◆ EXERCISE AIM ◆
Your answer must match the data word for word.

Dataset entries
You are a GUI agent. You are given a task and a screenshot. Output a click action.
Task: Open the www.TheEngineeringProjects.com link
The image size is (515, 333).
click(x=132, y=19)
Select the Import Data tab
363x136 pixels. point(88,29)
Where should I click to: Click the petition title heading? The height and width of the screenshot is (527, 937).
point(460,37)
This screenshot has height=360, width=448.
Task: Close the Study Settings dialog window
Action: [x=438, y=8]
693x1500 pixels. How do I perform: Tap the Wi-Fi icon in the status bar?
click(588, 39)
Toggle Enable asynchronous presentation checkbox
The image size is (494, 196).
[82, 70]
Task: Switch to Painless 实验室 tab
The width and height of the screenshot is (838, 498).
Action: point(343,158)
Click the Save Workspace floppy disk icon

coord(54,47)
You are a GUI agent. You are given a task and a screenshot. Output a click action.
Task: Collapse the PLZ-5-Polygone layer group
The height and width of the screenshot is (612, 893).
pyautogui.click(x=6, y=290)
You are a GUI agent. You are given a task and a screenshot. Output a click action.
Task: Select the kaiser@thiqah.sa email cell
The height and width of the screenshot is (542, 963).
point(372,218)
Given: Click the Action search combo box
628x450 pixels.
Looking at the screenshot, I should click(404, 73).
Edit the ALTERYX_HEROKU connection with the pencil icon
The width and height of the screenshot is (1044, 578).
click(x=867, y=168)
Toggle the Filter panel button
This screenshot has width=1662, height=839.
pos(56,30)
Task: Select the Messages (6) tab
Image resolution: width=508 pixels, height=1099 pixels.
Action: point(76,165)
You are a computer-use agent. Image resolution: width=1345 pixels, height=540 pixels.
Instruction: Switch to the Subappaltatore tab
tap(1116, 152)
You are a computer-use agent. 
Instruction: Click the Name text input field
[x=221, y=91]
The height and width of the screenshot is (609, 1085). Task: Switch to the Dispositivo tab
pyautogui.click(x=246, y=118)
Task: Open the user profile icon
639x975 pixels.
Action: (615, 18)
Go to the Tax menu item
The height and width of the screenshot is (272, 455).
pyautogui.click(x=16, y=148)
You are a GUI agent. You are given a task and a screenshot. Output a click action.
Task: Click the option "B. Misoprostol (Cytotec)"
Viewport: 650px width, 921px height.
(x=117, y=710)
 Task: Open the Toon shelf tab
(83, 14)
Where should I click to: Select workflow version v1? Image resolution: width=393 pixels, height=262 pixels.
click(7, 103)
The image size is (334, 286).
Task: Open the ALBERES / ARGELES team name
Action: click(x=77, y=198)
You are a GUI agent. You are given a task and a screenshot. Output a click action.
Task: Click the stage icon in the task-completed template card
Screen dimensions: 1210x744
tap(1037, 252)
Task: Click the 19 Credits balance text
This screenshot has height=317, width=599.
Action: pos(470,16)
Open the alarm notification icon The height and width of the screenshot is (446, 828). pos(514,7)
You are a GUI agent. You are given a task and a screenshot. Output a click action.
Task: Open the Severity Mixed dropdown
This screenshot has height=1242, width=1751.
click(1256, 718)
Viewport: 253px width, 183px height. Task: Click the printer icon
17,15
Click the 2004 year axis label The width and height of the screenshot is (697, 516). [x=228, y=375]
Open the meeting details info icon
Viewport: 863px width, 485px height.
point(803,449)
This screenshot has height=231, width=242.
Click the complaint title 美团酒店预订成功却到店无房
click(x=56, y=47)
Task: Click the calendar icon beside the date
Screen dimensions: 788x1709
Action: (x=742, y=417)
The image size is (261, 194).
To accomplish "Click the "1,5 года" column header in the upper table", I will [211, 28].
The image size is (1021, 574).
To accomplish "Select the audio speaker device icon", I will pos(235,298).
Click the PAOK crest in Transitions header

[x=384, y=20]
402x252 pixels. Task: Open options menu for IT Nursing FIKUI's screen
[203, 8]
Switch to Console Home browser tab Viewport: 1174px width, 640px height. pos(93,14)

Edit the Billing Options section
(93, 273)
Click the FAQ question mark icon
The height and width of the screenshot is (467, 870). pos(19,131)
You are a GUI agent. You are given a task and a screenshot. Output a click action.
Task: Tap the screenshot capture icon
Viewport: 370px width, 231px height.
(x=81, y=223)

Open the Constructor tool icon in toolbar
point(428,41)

◆ EXERCISE OUTPUT ◆
You are a GUI agent. You are given a task and a screenshot. Output a click action.
Task: Open the www.TheEngineeringProjects.com link
The image size is (515, 333).
click(x=132, y=19)
Select the Import Data tab
363x136 pixels. point(88,29)
Where should I click to: Click the petition title heading? The height and width of the screenshot is (527, 937).
point(460,37)
This screenshot has height=360, width=448.
Task: Close the Study Settings dialog window
Action: [x=438, y=8]
693x1500 pixels. How do I perform: Tap the Wi-Fi icon in the status bar?
click(588, 39)
Toggle Enable asynchronous presentation checkbox
The image size is (494, 196).
[82, 70]
Task: Switch to Painless 实验室 tab
The width and height of the screenshot is (838, 498).
Action: point(343,158)
Click the Save Workspace floppy disk icon

coord(54,47)
You are a GUI agent. You are given a task and a screenshot. Output a click action.
Task: Collapse the PLZ-5-Polygone layer group
The height and width of the screenshot is (612, 893).
pyautogui.click(x=6, y=290)
You are a GUI agent. You are given a task and a screenshot. Output a click action.
Task: Select the kaiser@thiqah.sa email cell
The height and width of the screenshot is (542, 963).
point(372,218)
Given: Click the Action search combo box
628x450 pixels.
Looking at the screenshot, I should click(404, 73).
Edit the ALTERYX_HEROKU connection with the pencil icon
The width and height of the screenshot is (1044, 578).
click(x=867, y=168)
Toggle the Filter panel button
This screenshot has width=1662, height=839.
pos(56,30)
Task: Select the Messages (6) tab
Image resolution: width=508 pixels, height=1099 pixels.
Action: point(76,165)
You are a computer-use agent. Image resolution: width=1345 pixels, height=540 pixels.
Instruction: Switch to the Subappaltatore tab
tap(1116, 152)
You are a computer-use agent. 
Instruction: Click the Name text input field
[x=221, y=91]
The height and width of the screenshot is (609, 1085). Task: Switch to the Dispositivo tab
pyautogui.click(x=246, y=118)
Task: Open the user profile icon
639x975 pixels.
Action: (615, 18)
Go to the Tax menu item
The height and width of the screenshot is (272, 455).
pyautogui.click(x=16, y=148)
You are a GUI agent. You are given a task and a screenshot. Output a click action.
Task: Click the option "B. Misoprostol (Cytotec)"
Viewport: 650px width, 921px height.
(x=117, y=710)
 Task: Open the Toon shelf tab
(83, 14)
Where should I click to: Select workflow version v1? Image resolution: width=393 pixels, height=262 pixels.
click(7, 103)
The image size is (334, 286).
Task: Open the ALBERES / ARGELES team name
Action: click(x=77, y=198)
You are a GUI agent. You are given a task and a screenshot. Output a click action.
Task: Click the stage icon in the task-completed template card
Screen dimensions: 1210x744
tap(1037, 252)
Task: Click the 19 Credits balance text
This screenshot has height=317, width=599.
Action: pos(470,16)
Open the alarm notification icon The height and width of the screenshot is (446, 828). pos(514,7)
You are a GUI agent. You are given a task and a screenshot. Output a click action.
Task: Open the Severity Mixed dropdown
This screenshot has height=1242, width=1751.
click(1256, 718)
Viewport: 253px width, 183px height. Task: Click the printer icon
17,15
Click the 2004 year axis label The width and height of the screenshot is (697, 516). [x=228, y=375]
Open the meeting details info icon
Viewport: 863px width, 485px height.
point(803,449)
This screenshot has height=231, width=242.
Click the complaint title 美团酒店预订成功却到店无房
click(x=56, y=47)
Task: Click the calendar icon beside the date
Screen dimensions: 788x1709
Action: (x=742, y=417)
The image size is (261, 194).
To accomplish "Click the "1,5 года" column header in the upper table", I will [211, 28].
The image size is (1021, 574).
To accomplish "Select the audio speaker device icon", I will pos(235,298).
Click the PAOK crest in Transitions header

[x=384, y=20]
402x252 pixels. Task: Open options menu for IT Nursing FIKUI's screen
[203, 8]
Switch to Console Home browser tab Viewport: 1174px width, 640px height. pos(93,14)

Edit the Billing Options section
(93, 273)
Click the FAQ question mark icon
The height and width of the screenshot is (467, 870). pos(19,131)
You are a GUI agent. You are given a task and a screenshot. Output a click action.
Task: Tap the screenshot capture icon
Viewport: 370px width, 231px height.
(x=81, y=223)

Open the Constructor tool icon in toolbar
point(428,41)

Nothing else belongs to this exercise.